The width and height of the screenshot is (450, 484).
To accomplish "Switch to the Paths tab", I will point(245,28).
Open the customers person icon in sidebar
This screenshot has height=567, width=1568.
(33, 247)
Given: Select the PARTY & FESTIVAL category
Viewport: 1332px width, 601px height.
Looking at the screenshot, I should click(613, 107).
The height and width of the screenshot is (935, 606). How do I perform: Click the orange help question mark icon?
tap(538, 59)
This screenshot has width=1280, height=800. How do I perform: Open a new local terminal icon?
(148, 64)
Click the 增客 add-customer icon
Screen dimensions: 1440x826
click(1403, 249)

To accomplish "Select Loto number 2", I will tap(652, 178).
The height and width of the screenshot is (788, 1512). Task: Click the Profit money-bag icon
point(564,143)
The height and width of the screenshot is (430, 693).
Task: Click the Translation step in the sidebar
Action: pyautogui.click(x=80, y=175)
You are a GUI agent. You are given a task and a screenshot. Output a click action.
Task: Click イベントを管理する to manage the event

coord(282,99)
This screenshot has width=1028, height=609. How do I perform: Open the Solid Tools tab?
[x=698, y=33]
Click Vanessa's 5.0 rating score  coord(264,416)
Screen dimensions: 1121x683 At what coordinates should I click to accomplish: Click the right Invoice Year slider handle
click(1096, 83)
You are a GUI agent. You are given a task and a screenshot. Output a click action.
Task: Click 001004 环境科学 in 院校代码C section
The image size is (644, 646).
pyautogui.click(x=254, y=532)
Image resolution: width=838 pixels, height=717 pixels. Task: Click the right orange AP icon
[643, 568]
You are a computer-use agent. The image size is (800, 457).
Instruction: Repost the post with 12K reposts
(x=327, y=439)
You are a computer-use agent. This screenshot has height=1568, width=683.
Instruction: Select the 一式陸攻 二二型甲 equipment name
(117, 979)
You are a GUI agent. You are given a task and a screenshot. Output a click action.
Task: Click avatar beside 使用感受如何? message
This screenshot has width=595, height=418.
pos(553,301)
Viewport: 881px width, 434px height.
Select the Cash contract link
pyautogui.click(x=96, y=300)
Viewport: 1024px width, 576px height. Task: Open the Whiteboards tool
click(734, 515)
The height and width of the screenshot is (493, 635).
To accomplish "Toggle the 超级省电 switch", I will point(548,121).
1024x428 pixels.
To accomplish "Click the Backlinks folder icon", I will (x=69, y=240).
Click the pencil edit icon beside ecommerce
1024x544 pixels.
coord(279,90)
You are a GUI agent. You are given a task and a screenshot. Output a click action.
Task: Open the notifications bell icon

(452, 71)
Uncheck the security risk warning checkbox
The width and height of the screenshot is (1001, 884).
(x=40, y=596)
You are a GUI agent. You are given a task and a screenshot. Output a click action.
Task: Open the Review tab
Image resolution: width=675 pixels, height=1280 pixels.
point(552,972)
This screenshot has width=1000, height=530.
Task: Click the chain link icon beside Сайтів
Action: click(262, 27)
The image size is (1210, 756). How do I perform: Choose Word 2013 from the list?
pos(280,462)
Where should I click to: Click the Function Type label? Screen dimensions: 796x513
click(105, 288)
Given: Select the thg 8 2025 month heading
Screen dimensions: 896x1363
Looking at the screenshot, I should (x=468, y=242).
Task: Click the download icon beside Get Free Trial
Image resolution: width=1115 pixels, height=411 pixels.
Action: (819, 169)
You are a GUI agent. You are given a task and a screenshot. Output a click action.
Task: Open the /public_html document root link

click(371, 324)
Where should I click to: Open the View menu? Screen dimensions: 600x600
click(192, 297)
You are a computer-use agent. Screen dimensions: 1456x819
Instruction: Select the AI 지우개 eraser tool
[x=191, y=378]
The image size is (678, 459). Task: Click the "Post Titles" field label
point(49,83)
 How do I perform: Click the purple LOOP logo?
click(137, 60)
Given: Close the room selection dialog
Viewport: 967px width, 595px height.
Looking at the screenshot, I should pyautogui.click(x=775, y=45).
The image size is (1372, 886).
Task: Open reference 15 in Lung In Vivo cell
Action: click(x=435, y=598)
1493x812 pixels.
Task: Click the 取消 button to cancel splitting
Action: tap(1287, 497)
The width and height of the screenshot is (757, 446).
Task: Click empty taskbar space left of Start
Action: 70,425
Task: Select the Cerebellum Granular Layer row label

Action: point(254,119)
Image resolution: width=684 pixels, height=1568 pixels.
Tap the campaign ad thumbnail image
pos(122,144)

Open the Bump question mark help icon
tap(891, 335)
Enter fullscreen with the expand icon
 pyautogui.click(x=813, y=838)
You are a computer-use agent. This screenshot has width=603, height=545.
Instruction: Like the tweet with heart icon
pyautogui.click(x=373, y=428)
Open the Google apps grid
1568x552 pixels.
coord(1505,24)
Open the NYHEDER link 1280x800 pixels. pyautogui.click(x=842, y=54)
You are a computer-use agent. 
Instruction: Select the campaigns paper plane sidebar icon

=== Aim of the exercise ===
Quote only the stretch of lines that starts the data above and ends with the line containing "Given: Select the PARTY & FESTIVAL category", both included.

=== Output for this task ===
The width and height of the screenshot is (450, 484).
To accomplish "Switch to the Paths tab", I will point(245,28).
Open the customers person icon in sidebar
This screenshot has height=567, width=1568.
(33, 247)
Given: Select the PARTY & FESTIVAL category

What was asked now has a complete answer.